YOUR INSTRUCTIONS: From the entries below, extract every line that includes the word "Carrie".

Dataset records
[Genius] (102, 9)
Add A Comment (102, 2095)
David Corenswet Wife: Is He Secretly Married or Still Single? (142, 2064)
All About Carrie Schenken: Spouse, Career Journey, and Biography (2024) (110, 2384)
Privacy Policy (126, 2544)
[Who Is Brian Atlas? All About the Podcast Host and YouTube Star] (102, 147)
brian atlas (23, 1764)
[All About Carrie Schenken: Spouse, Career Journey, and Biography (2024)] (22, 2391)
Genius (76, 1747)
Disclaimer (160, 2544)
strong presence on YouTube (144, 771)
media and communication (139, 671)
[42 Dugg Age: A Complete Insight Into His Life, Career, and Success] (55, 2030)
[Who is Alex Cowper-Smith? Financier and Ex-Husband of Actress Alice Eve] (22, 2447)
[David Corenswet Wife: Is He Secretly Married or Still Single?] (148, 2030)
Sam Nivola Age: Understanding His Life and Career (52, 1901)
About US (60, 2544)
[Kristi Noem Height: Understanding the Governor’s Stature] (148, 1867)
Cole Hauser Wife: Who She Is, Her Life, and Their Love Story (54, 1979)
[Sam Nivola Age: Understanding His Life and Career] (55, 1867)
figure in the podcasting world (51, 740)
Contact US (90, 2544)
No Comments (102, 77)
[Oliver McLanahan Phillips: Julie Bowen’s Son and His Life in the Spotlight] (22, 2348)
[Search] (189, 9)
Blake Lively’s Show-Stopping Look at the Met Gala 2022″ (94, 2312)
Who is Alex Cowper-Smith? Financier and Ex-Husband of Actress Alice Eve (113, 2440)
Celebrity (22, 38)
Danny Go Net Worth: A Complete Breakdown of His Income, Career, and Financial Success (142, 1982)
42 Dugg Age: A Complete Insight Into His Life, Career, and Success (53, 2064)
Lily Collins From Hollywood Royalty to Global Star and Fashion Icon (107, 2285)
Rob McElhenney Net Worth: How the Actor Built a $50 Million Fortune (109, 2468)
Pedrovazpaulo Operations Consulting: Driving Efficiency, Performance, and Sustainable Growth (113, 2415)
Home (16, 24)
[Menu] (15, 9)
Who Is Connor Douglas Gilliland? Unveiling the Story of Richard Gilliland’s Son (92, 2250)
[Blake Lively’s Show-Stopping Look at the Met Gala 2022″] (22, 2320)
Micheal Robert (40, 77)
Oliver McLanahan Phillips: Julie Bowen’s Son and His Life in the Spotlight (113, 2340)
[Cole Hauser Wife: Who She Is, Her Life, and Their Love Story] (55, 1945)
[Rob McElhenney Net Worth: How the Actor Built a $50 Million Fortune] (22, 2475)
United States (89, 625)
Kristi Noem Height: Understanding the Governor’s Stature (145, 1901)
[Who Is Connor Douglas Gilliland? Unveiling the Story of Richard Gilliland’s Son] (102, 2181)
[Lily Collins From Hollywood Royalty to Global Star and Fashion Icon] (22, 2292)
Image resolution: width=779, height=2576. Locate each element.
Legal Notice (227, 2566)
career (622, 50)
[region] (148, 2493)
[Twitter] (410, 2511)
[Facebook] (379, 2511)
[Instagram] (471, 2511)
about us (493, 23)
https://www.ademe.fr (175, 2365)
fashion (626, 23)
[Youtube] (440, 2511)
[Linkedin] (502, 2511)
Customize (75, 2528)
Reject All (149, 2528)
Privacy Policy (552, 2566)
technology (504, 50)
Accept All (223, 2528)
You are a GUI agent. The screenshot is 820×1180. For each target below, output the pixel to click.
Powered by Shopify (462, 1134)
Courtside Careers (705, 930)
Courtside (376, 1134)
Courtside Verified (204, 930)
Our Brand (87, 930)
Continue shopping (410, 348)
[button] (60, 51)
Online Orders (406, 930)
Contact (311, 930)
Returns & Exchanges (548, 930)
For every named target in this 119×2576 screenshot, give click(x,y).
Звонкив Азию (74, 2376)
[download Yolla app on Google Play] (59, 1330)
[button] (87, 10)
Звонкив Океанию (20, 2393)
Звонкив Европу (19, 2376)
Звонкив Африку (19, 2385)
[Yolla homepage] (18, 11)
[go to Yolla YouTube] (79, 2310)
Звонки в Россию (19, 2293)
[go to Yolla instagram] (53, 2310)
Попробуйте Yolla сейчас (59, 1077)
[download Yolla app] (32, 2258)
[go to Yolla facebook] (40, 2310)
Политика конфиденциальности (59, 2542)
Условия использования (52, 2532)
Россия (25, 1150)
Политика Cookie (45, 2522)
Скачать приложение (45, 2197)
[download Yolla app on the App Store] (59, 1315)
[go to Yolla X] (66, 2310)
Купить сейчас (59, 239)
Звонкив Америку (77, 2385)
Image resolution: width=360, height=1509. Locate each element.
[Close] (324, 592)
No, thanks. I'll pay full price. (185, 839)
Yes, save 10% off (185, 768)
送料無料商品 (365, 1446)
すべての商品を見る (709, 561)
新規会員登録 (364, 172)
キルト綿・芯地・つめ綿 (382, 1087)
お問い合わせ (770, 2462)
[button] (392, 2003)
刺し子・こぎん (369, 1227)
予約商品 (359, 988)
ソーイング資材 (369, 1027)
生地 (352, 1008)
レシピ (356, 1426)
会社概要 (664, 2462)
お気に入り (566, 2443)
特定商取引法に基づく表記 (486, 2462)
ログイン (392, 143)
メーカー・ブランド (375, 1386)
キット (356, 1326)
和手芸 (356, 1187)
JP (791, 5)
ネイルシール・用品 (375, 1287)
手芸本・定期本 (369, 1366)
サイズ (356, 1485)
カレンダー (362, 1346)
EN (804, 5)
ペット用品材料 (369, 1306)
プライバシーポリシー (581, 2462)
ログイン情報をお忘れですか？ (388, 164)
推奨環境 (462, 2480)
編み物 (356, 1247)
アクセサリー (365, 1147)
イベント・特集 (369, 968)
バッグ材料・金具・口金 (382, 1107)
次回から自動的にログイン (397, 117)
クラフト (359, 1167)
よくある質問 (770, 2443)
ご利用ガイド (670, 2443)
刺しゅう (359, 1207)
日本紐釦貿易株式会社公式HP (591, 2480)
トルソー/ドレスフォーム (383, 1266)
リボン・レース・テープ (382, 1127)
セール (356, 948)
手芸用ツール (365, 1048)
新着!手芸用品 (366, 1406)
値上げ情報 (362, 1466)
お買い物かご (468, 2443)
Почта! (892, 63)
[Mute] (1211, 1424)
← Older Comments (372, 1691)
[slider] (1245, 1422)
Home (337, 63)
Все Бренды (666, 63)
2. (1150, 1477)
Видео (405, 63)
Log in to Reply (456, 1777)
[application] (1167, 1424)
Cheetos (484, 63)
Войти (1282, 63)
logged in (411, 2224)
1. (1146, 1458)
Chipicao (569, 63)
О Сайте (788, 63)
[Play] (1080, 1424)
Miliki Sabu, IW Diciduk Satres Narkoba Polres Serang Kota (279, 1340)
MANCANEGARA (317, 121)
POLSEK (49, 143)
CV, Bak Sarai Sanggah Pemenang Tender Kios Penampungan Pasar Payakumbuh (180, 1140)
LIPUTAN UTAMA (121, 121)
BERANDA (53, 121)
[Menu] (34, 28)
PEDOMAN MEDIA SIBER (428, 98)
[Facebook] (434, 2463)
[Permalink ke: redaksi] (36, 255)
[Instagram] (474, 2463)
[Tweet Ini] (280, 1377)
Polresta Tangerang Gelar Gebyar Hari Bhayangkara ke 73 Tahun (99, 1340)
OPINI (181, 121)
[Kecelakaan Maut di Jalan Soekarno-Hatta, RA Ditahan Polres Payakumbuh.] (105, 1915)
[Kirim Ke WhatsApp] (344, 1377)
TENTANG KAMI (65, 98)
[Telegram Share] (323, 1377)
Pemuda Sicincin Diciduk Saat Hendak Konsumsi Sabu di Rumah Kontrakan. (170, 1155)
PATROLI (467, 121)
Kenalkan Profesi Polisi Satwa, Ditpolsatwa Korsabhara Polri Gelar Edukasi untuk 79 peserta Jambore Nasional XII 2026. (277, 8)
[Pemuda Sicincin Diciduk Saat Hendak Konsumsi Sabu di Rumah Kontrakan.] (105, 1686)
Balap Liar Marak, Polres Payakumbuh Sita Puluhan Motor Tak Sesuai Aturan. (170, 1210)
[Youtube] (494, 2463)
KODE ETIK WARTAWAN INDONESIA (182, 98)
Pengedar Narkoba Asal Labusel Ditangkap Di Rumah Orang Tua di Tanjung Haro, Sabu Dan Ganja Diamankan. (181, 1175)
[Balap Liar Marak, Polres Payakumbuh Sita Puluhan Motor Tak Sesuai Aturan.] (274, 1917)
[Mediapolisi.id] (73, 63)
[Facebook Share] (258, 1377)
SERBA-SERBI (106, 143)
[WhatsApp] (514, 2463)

ANSWER TO THIS TASK:
All About Carrie Schenken: Spouse, Career Journey, and Biography (2024) (110, 2384)
[All About Carrie Schenken: Spouse, Career Journey, and Biography (2024)] (22, 2391)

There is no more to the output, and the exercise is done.